2. Ascertaining the differences between the prior art and the claims at issue.
3. Resolving the level of ordinary skill in the pertinent art.
4. Considering objective evidence present in the application indicating obviousness or nonobviousness.
This application currently names joint inventors. In considering patentability of the claims the examiner presumes that the subject matter of the various claims was commonly owned as of the effective filing date of the claimed invention(s) absent any evidence to the contrary. Applicant is advised of the obligation under 37 CFR § 1.56 to point out the inventor and effective filing dates of each claim that was not commonly owned as of the effective filing date of the later invention in order for the examiner to consider the applicability of 35 U.S.C. § 102(b)(2)(C) for any potential 35 U.S.C. § 102(a)(2) prior art against the later invention.
Claims 1, 3, 7, 8, 10, 15, and 17 are rejected under 35 U.S.C. § 103 as being unpatentable over by U.S. Patent No. 11,573,881 to Massaguer et al. (“Massaguer”) in view of US Publication No. 2018/0357823 by Koniki et al. (“Koniki”) and further in view of US Patent No. 10,810,899 to MacGillivray et al. (“MacGillivray”) and U.S. Patent No. 11,947,946 to Rao (“Roa”).
In re claims 1, 8, and 15, Massaguer discloses a computer program product, a computing system comprising: a memory; and a processor configured implement a computer-implemented method [Fig. 1, Fig. 3, Fig. 7, Fig. 8, #800, 810, 820, 825] comprising: receiving an action alert from a virtual reality system concerning a virtual reality representation of a storage system [col. 3, ll. 43-55, col. 5, l. 25- col. 6, l. 52, among others, describe training scenarios for storage systems simulating real world systems (e.g., reconfiguring services, servers, and network components such as adding or replacing servers) including receiving a failure alert at a user interface providing a simulation to a user]; translating the action alert into a storage system simulator event using a virtual reality logic engine [col. 3, ll. 43-55, col. 5, l. 25- col. 6, l. 52, among others, describe translating alerts, actions, and user input into metadata corresponding to events that simulate interaction with a network system]; and updating a storage system simulation corresponding to the virtual reality representation of the storage system using the storage system simulator event [col. 3, ll. 43-55, col. 5, l. 25- col. 6, l. 52, among others, describe updating system states based on the meta data of user actions including the user interfaces providing the simulation]; wherein updating the storage system simulation includes updating a user interface state for a user interface of the virtual reality representation of the storage system [col. 6, ll., 1-38, among others, describe providing a user interface that provides the updated metrics 125]; updating the virtual reality representation of the storage system on the virtual reality system [col. 6, ll., 1-38, among others, describe providing a user interface that provides the updated metrics 125 (and therefore an updated representation of the system state and its storage systems, i.e., servers].

THE DATA:

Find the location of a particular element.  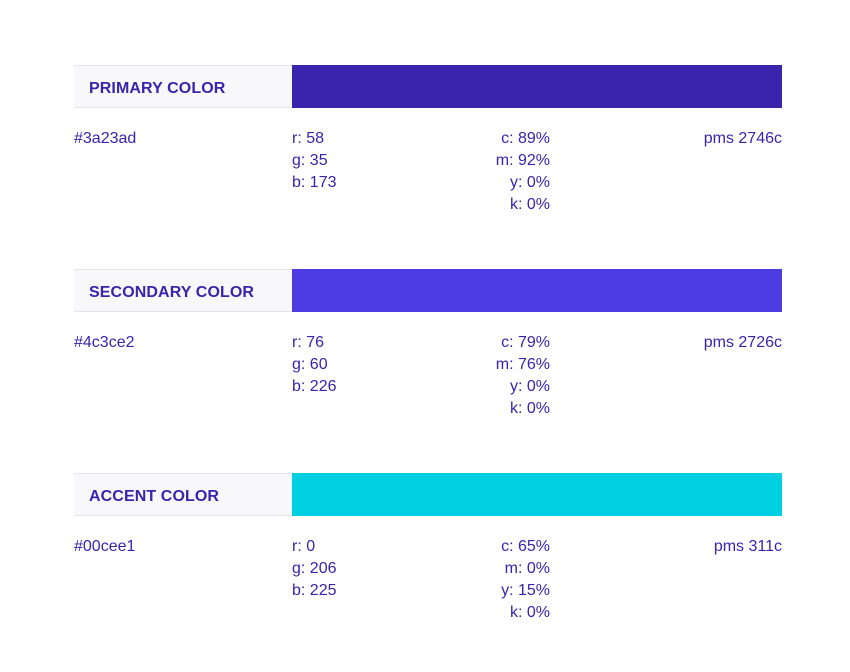

rgb-b: b: 225 is located at coordinates (314, 590).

WHAT THIS TASK INVOLVES:
Reproduce everything from "2. Ascertaining the" down to "obviousness or nonobviousness." in the patent rejection text above, word for word.

SOLUTION FOR THIS PROBLEM:
2. Ascertaining the differences between the prior art and the claims at issue.
3. Resolving the level of ordinary skill in the pertinent art.
4. Considering objective evidence present in the application indicating obviousness or nonobviousness.